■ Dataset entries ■
========
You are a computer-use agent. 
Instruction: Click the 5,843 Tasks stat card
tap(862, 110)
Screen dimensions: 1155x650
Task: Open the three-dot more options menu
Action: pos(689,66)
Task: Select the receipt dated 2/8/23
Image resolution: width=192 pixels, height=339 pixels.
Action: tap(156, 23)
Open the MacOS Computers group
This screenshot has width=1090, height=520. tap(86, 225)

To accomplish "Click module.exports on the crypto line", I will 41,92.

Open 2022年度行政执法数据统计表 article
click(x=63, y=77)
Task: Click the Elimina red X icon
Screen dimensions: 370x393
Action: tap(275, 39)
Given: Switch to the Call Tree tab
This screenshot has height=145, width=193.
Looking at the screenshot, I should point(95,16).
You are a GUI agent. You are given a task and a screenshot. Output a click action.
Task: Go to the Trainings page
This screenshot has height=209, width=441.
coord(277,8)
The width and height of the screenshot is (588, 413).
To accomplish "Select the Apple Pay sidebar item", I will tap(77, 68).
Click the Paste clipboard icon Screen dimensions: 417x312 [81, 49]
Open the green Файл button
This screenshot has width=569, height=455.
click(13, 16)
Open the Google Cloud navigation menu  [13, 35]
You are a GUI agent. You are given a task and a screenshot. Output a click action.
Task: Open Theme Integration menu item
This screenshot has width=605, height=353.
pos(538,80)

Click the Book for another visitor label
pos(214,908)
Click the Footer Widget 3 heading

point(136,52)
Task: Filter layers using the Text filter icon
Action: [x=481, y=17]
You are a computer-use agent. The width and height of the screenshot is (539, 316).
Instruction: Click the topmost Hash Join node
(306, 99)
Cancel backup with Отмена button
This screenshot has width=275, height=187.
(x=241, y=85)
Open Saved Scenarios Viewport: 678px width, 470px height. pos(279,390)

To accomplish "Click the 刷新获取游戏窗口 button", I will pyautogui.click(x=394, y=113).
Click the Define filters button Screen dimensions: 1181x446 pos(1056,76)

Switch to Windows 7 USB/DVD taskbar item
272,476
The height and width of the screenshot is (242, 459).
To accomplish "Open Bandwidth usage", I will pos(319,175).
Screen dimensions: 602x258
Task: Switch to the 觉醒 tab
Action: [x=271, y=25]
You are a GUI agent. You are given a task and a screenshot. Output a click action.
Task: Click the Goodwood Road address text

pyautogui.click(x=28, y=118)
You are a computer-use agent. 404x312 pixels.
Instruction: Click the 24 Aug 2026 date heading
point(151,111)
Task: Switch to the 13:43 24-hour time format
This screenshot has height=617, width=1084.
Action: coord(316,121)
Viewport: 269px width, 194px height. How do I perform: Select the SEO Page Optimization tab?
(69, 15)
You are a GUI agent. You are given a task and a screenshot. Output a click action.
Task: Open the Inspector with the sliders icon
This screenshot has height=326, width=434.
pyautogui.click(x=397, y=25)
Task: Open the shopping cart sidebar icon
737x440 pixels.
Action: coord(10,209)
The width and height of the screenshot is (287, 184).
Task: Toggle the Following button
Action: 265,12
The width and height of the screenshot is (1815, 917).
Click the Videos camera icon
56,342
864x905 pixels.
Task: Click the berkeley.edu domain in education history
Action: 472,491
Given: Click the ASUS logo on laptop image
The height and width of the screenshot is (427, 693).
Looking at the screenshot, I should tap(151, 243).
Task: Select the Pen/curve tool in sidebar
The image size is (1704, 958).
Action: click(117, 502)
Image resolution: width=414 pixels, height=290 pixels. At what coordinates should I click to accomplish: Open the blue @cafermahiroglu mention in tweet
========
■ EXERCISE ■
Reproduce every line of the entries above, unchanged, from the very first one down to and including the line containing "Task: Click the Elimina red X icon".

■ EXPECTED ANSWER ■
You are a computer-use agent. 
Instruction: Click the 5,843 Tasks stat card
tap(862, 110)
Screen dimensions: 1155x650
Task: Open the three-dot more options menu
Action: pos(689,66)
Task: Select the receipt dated 2/8/23
Image resolution: width=192 pixels, height=339 pixels.
Action: tap(156, 23)
Open the MacOS Computers group
This screenshot has width=1090, height=520. tap(86, 225)

To accomplish "Click module.exports on the crypto line", I will 41,92.

Open 2022年度行政执法数据统计表 article
click(x=63, y=77)
Task: Click the Elimina red X icon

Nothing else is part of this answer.